Proposing the motion, Jayne Ozanne -- who underwent conversion therapy resulting in two breakdowns and two spells in hospital -- said conversion therapy was "abuse from which vulnerable adults need protecting".

It was "discredited by the government, the NHS, the Royal College of Psychiatrists, the Royal College of General Practitioners and many other senior health care bodies," she said.

Quoting from a statement issued earlier this year by the UK Council for Psychotherapy and other bodies, she said: "Exclusion, stigma and prejudice may precipitate mental health issues for any person subjected to these abuses."

Ozanne quoted an online survey she recently conducted in the LGBTI community, in which just under 40% of her 553 respondents said they had undergone some form of conversion therapy.

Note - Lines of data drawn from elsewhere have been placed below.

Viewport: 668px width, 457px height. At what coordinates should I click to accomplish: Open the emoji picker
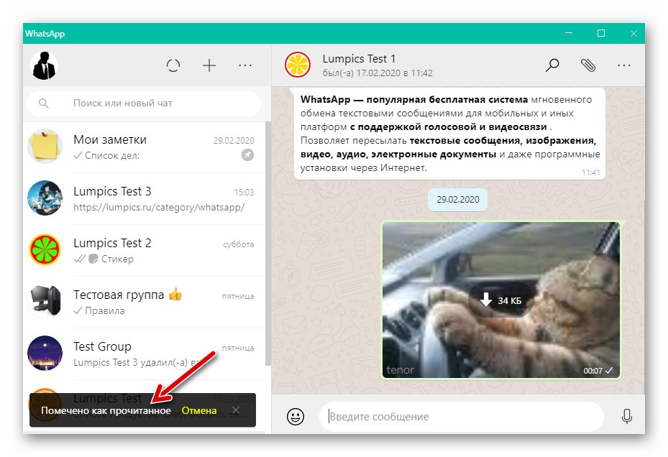coord(295,416)
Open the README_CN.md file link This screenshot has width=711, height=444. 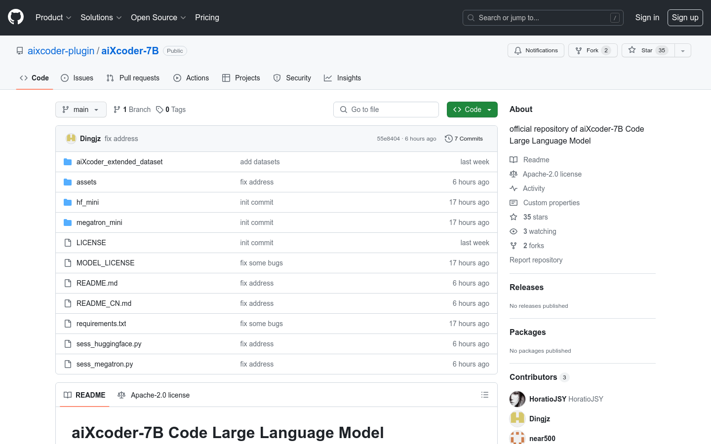104,303
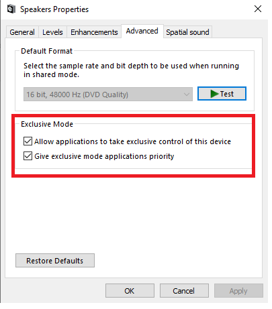Click the Test button

(x=222, y=94)
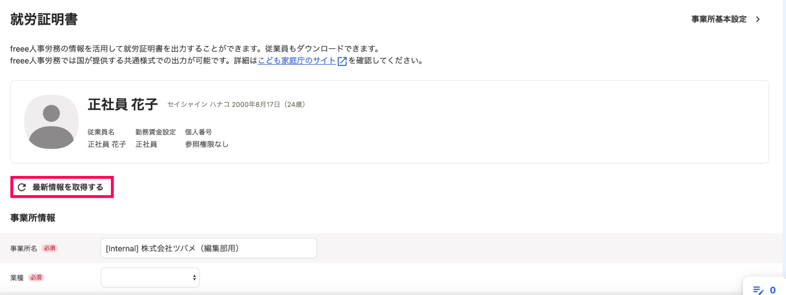Click the 勤務賃金設定 value 正社員
786x295 pixels.
(146, 145)
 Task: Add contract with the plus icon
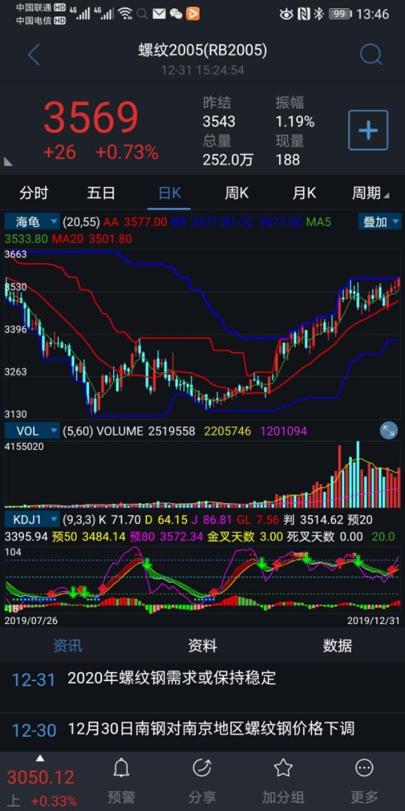click(x=368, y=131)
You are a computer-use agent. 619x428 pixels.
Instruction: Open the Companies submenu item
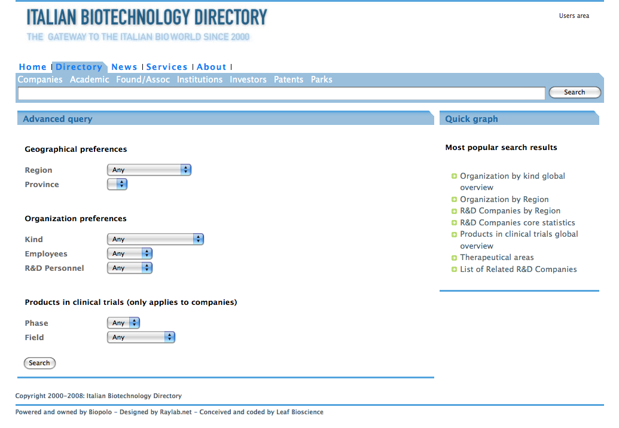pos(40,80)
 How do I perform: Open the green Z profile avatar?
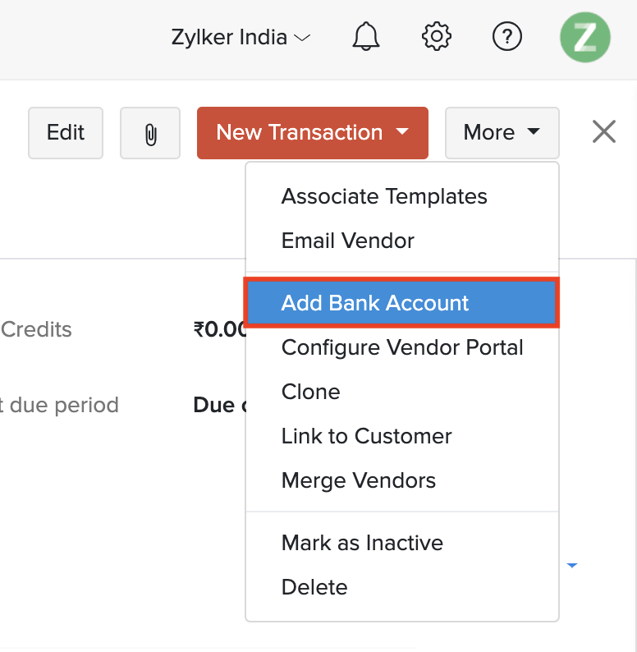[x=584, y=37]
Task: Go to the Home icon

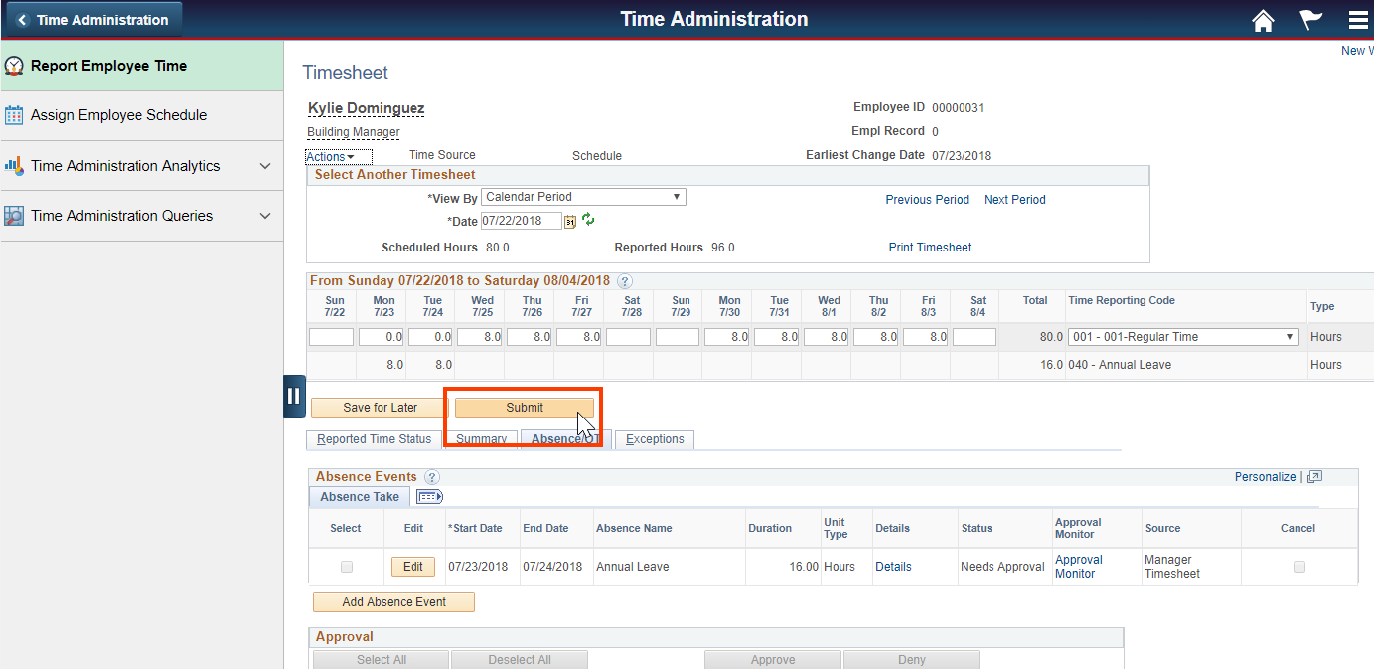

More than two-thirds said they had chosen to do so because they believed their sexual orientation to be "sinful". Just under three-quarters were under the age of 20 when they began conversion therapy.

Ed Cox, of the C of E's youth council, struggled to maintain composure as he spoke of his personal experience of being told his sexual orientation was a lifestyle choice or phase and needed prayer.

"This fundamentally says I was made wrong," he told the synod. As a result of what he described as spiritual abuse, he suffered severe depression.

John Sentamu, the archbishop of York, said conversion therapy was "theologically unsound, so the sooner the practice of [it] is banned, I can sleep at night".

Paul Bayes, the bishop of Liverpool, said LGBT orientation was neither a crime nor a sin. "We don't need to engage people in healing therapy if they are not sick."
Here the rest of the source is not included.